REQUIREMENTS: Rewrite the items from the line that contains "This screenshot has height=768, width=1366." through the end of the items, renaming "flag icon" as "bookmark icon" and keeping everything else unchanged. Leave the pictures out of your answer.

RECORDED INFORMATION:
+++++
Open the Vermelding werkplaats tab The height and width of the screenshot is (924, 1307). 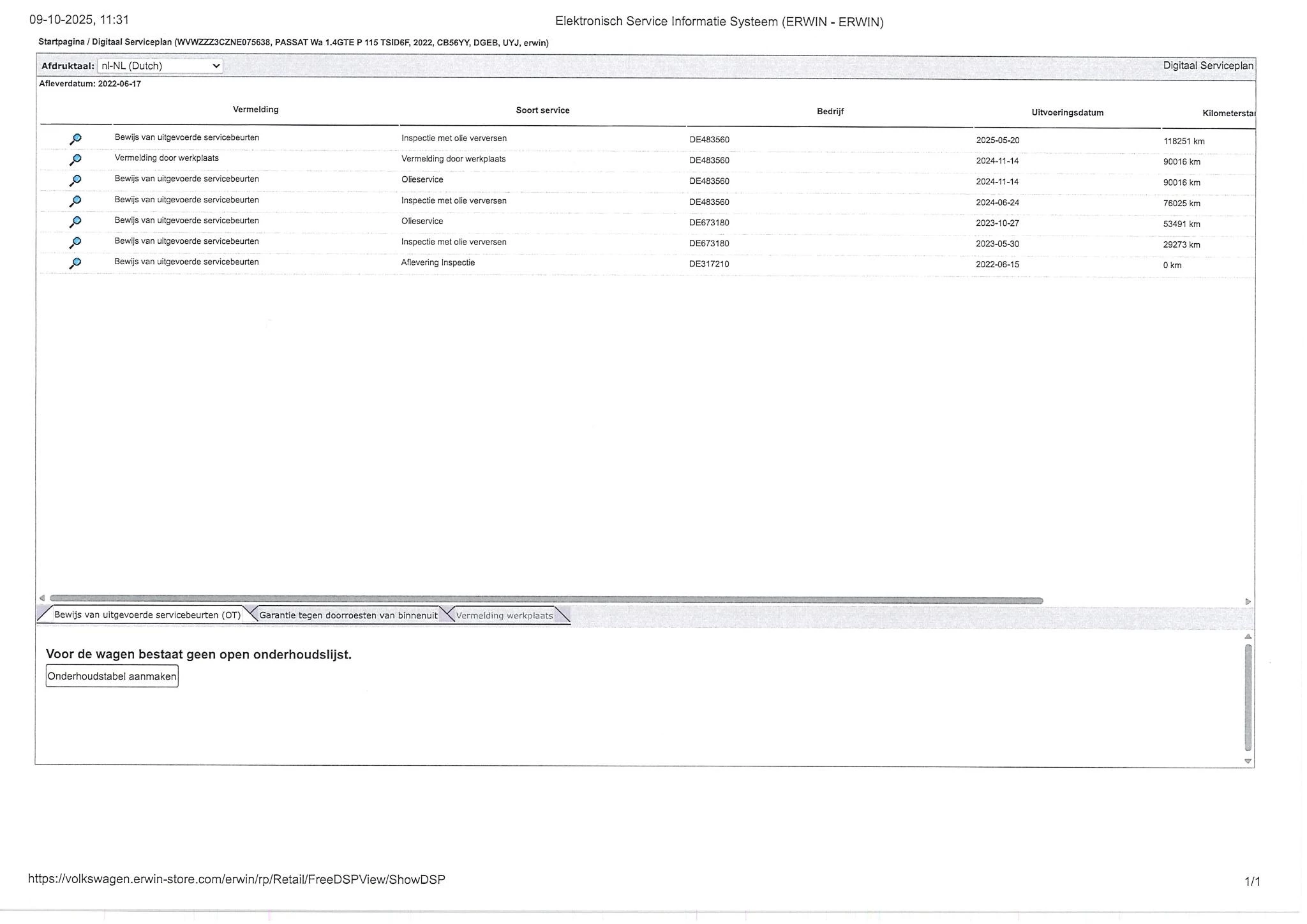coord(504,616)
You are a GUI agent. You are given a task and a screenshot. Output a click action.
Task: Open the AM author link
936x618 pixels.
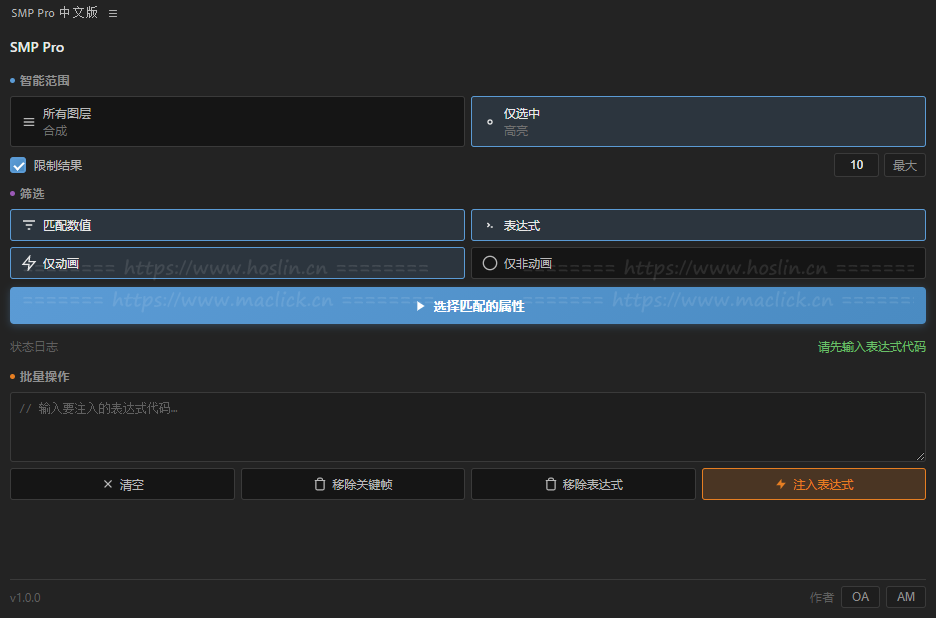click(x=905, y=597)
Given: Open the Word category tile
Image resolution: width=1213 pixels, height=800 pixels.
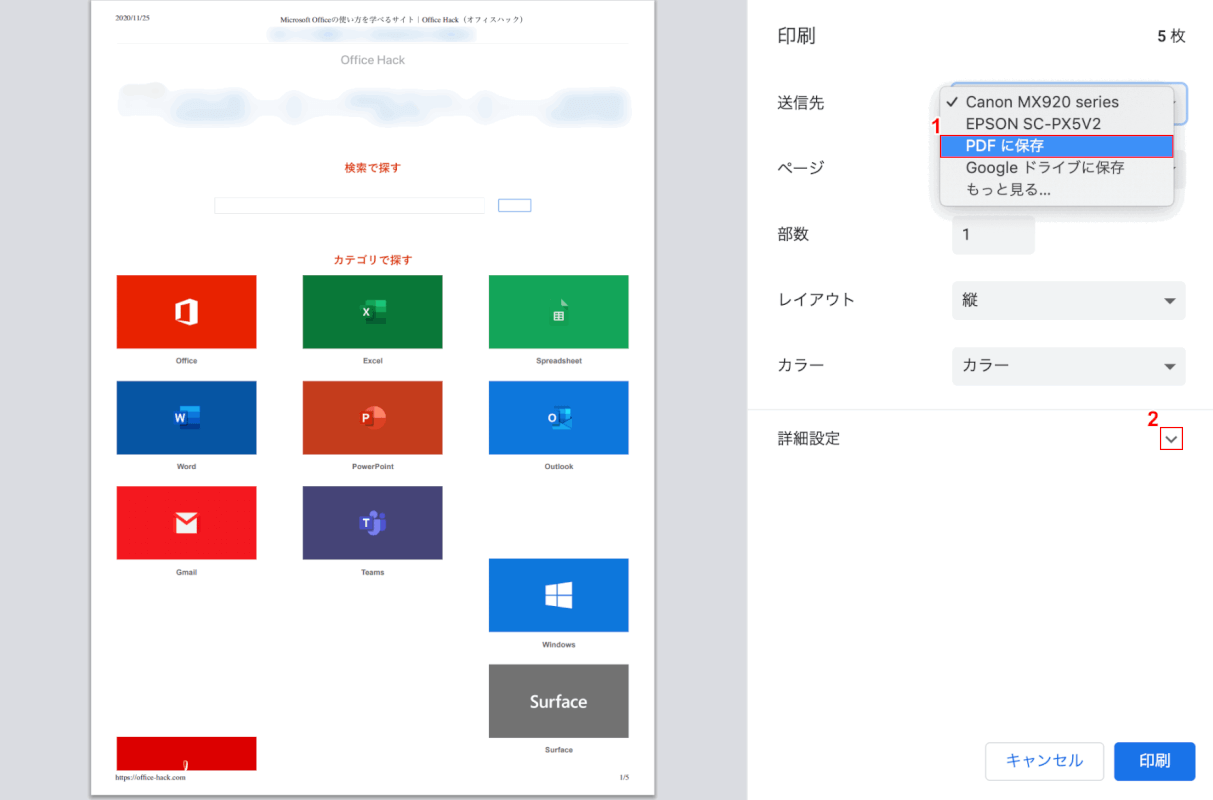Looking at the screenshot, I should 186,417.
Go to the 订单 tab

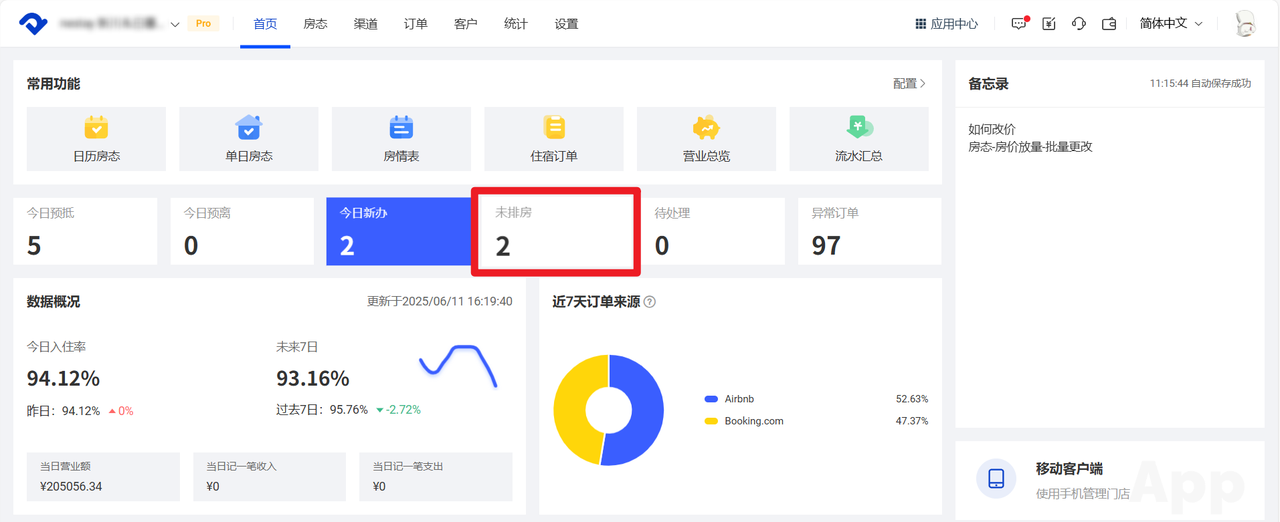[416, 24]
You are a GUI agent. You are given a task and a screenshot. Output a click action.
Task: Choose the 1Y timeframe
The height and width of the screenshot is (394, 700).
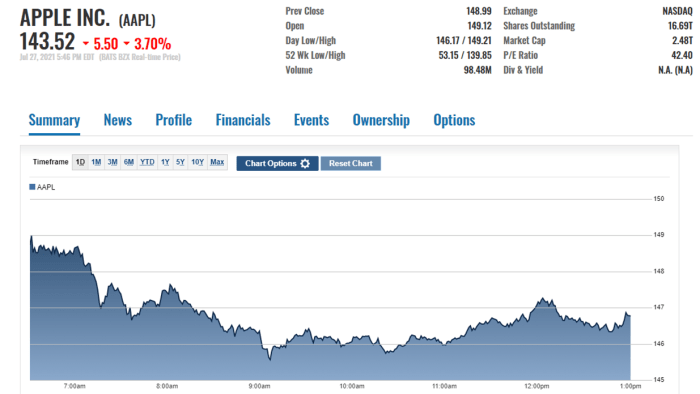point(165,162)
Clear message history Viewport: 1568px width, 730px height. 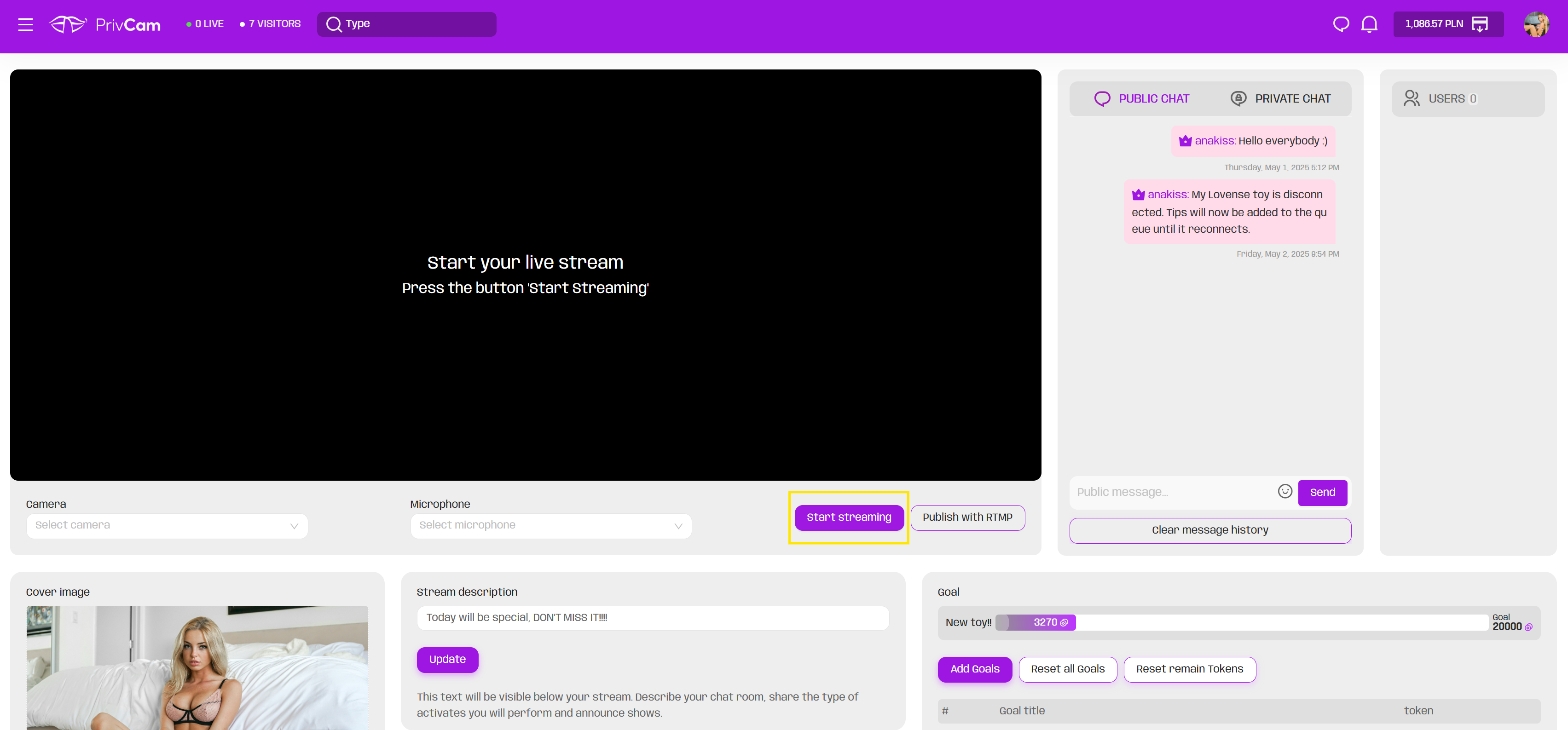coord(1209,530)
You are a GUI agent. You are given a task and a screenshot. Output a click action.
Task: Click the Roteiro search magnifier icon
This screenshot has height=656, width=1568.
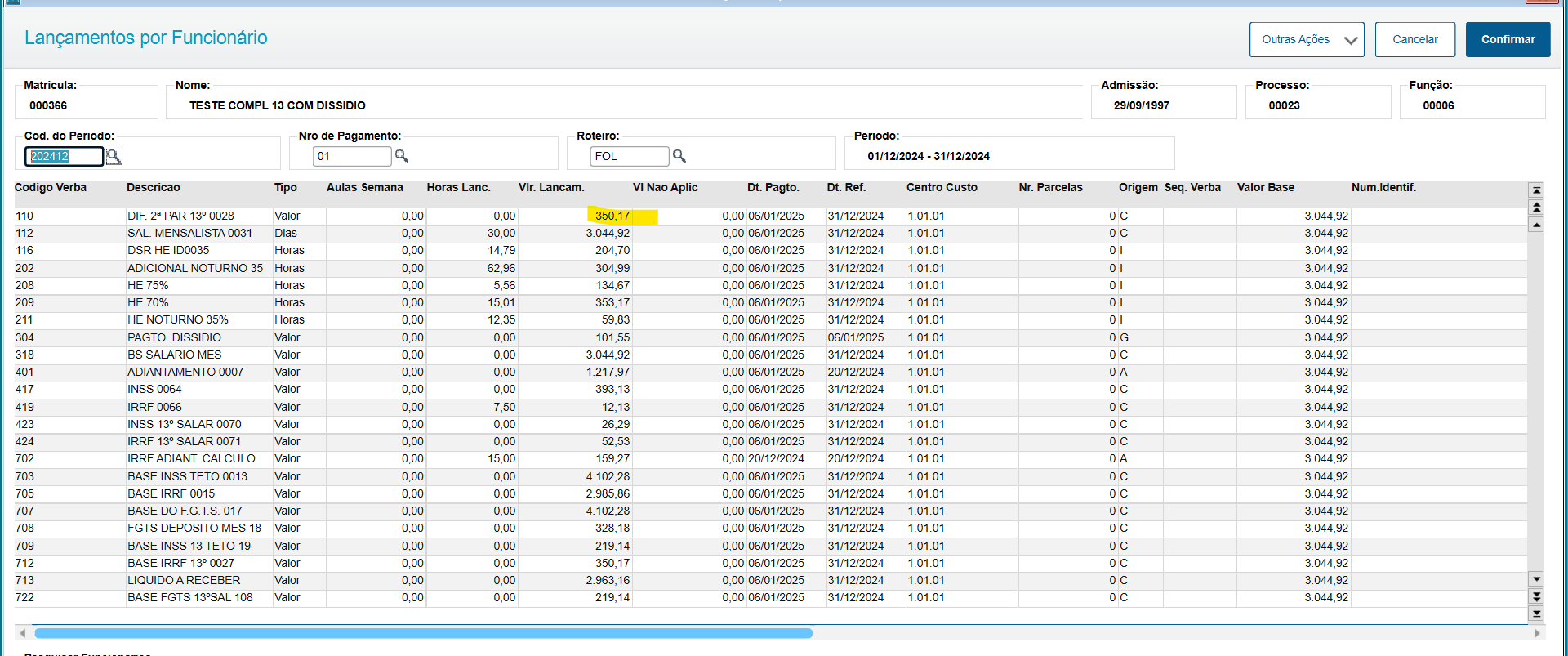click(x=679, y=156)
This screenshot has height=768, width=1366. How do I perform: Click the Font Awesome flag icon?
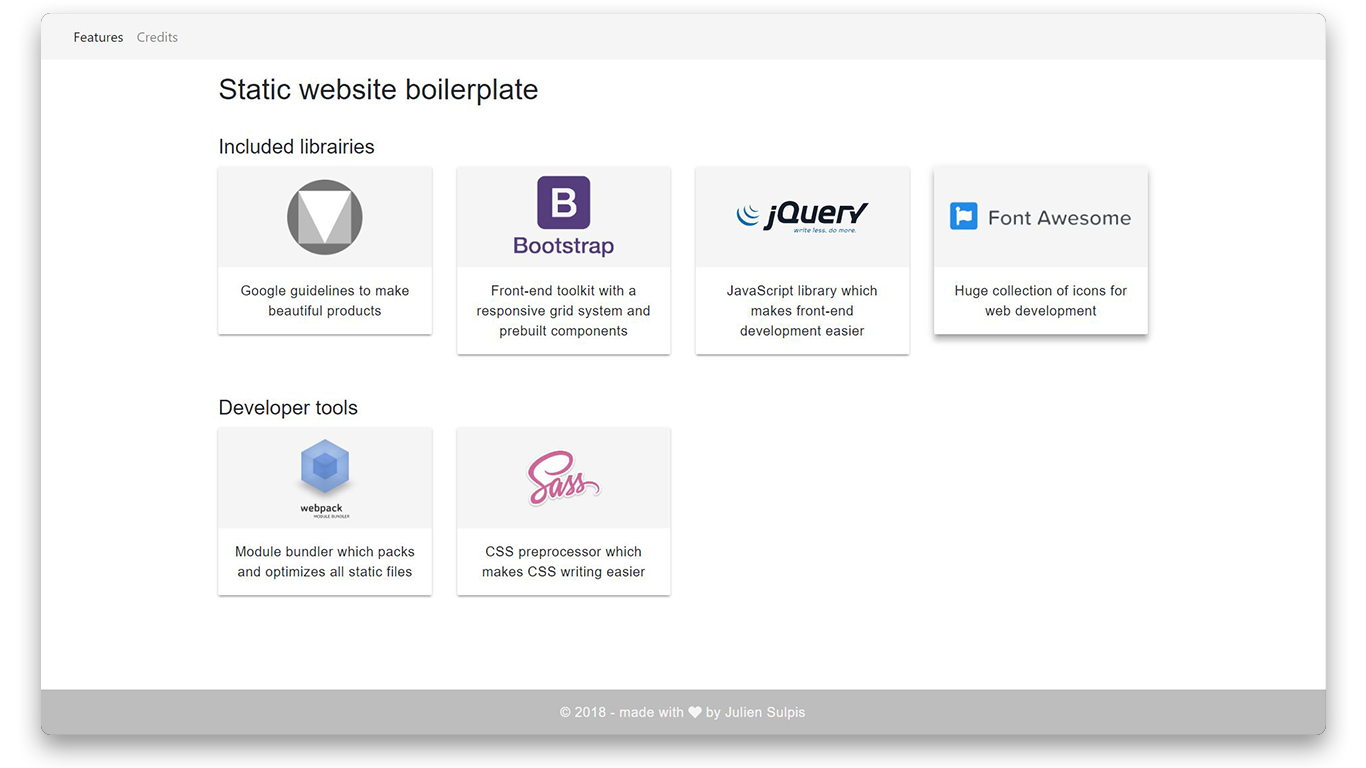pyautogui.click(x=963, y=215)
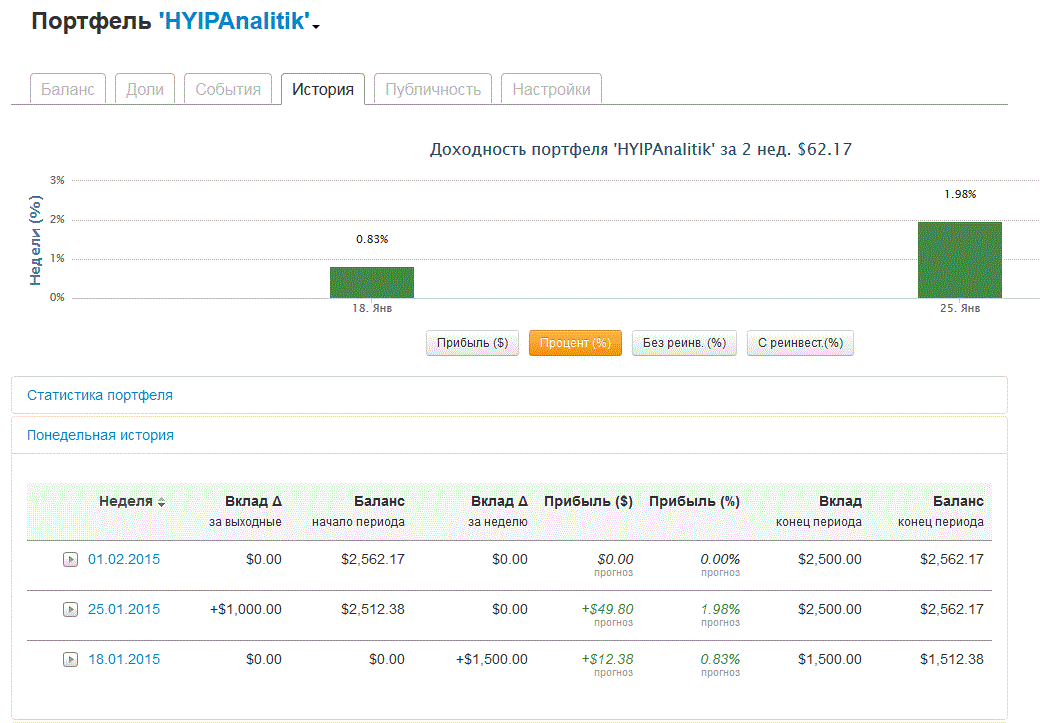Screen dimensions: 1040x723
Task: Select the Процент (%) chart mode
Action: tap(575, 343)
+++++
RESULT FOR THIS EXERCISE:
This screenshot has height=768, width=1366. How do I perform: Click the Font Awesome bookmark icon?
pyautogui.click(x=963, y=215)
Screen dimensions: 1040x723
Task: Select the Процент (%) chart mode
Action: tap(575, 343)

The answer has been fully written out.